--- START Selected passage ---

# **Data Pre-Processing**

In [1]:
import pandas as pd

### **List of Traffic Data Collection Stations**

1. Read the .csv file and store in a DataFrame:

In [2]:
trafficStations = pd.read_csv('datasets/road_traffic_counts_station_reference.csv')

2. Drop unnecesary columns:

In [3]:
# drop 'the_geom', 'the_geom_webmercator', 'cartodb_id', 'record_id', 'station_id', 'road_number', 'link_number', 'road_name', 'common_road_name', 'secondary_name', 'road_name_base', 'road_name_type', 'mab_identifier', 'road_classification_admin', 'lambert_easting', 'lambert_northing', 'publish', 'md5', 'updated_on', 'device_type'
trafficStations = trafficStations.drop(columns=['the_geom','the_geom_webmercator','cartodb_id','record_id','station_id','road_number','link_number','road_name','common_road_name','secondary_name','road_name_base','road_name_type','mab_identifier','road_classification_admin','lambert_easting','lambert_northing','publish','md5', 'updated_on', 'device_type'])

3. Manually fill in the rms_region, lga, suburb, and post_code columns for the two entries with NULL values.  
*(The NULL values occurred because the stations are located on the boundary between two postcodes. I used their coordinates in Google Maps to determine an appropriate postcode for each.)*

In [4]:
# updating row at index 589
trafficStations.loc[589, ['rms_region', 'lga', 'suburb', 'post_code']] = ['Sydney', 'Sydney', 'Chippendale', 2008]

# updating row at index 1668
trafficStations.loc[1668, ['rms_region', 'lga', 'suburb', 'post_code']] = ['Sydney', 'The Hills', 'Baulkham Hills', 2153]

4. Store cleaned DataFrame into a new .csv file:

In [5]:
trafficStations.to_csv('datasets_cleaned/trafficStations.csv', index=False)

### **Historical Traffic Data**

1. Read the .csv files and store in a DataFrame:

In [6]:
# read each CSV file into its own DataFrame
df0 = pd.read_csv('datasets/road_traffic_counts_hourly_permanent0.csv')
df1 = pd.read_csv('datasets/road_traffic_counts_hourly_permanent1.csv', low_memory=False) # low_memory=False to avoid dtype warning
df2 = pd.read_csv('datasets/road_traffic_counts_hourly_permanent2.csv')
df3 = pd.read_csv('datasets/road_traffic_counts_hourly_permanent3.csv')

--- END Selected passage ---
--- START Material provided ---

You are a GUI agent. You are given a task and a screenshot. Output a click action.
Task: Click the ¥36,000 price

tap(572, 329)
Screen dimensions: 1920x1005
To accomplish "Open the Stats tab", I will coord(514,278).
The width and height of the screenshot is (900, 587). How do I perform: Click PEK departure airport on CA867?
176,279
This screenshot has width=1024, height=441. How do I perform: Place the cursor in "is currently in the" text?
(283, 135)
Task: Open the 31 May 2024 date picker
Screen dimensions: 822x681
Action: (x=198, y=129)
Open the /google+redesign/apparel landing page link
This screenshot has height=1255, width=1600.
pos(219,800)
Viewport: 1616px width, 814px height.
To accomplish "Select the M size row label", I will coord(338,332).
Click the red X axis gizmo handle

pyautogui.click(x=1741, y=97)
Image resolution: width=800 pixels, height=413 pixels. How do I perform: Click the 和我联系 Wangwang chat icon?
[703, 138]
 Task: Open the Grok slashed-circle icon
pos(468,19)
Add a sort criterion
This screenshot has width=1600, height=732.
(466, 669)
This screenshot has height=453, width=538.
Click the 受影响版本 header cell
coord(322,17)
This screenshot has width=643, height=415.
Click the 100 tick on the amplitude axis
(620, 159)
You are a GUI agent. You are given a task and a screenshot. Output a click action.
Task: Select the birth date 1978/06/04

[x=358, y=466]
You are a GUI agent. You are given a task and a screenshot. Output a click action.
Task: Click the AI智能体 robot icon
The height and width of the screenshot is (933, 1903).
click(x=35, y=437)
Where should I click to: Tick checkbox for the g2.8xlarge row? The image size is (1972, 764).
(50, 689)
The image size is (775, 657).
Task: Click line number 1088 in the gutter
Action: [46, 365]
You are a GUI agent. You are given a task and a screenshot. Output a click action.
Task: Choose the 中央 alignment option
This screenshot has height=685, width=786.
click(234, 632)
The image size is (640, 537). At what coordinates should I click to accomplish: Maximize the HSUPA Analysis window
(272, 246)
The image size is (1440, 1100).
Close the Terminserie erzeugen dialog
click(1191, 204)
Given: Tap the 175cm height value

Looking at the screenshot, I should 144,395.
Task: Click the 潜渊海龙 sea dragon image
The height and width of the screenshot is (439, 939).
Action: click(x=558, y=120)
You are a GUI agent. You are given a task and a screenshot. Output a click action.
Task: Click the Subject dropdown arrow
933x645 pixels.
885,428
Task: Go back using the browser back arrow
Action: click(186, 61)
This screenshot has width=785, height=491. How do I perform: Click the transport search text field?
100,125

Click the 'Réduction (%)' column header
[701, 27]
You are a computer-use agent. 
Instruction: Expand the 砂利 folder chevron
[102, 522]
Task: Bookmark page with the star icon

--- END Material provided ---

— Set problem —
Reproduce the traffic data pre-processing text from "2. Drop unnecesary" up to and including "with NULL values.", substituting "stationsDf" for every occurrence of "trafficStations".

— Written answer —
2. Drop unnecesary columns:

In [3]:
# drop 'the_geom', 'the_geom_webmercator', 'cartodb_id', 'record_id', 'station_id', 'road_number', 'link_number', 'road_name', 'common_road_name', 'secondary_name', 'road_name_base', 'road_name_type', 'mab_identifier', 'road_classification_admin', 'lambert_easting', 'lambert_northing', 'publish', 'md5', 'updated_on', 'device_type'
stationsDf = stationsDf.drop(columns=['the_geom','the_geom_webmercator','cartodb_id','record_id','station_id','road_number','link_number','road_name','common_road_name','secondary_name','road_name_base','road_name_type','mab_identifier','road_classification_admin','lambert_easting','lambert_northing','publish','md5', 'updated_on', 'device_type'])

3. Manually fill in the rms_region, lga, suburb, and post_code columns for the two entries with NULL values.